Goal » Copy every line of the items below word for word.

— Begin Material provided —

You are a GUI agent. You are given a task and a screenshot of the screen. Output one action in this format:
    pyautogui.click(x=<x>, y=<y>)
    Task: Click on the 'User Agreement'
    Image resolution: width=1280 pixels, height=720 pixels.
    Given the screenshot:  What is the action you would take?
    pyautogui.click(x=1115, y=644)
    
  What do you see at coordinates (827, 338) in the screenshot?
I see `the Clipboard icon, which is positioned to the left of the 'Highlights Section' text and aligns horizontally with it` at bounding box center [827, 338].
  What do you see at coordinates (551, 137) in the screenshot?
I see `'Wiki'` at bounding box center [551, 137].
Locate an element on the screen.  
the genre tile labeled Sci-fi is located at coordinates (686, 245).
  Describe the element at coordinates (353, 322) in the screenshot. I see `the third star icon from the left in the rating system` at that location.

— End Material provided —

Solution to this task »
You are a GUI agent. You are given a task and a screenshot of the screen. Output one action in this format:
    pyautogui.click(x=<x>, y=<y>)
    Task: Click on the 'User Agreement'
    Image resolution: width=1280 pixels, height=720 pixels.
    Given the screenshot:  What is the action you would take?
    pyautogui.click(x=1115, y=644)
    
  What do you see at coordinates (827, 338) in the screenshot?
I see `the Clipboard icon, which is positioned to the left of the 'Highlights Section' text and aligns horizontally with it` at bounding box center [827, 338].
  What do you see at coordinates (551, 137) in the screenshot?
I see `'Wiki'` at bounding box center [551, 137].
Locate an element on the screen.  
the genre tile labeled Sci-fi is located at coordinates (686, 245).
  Describe the element at coordinates (353, 322) in the screenshot. I see `the third star icon from the left in the rating system` at that location.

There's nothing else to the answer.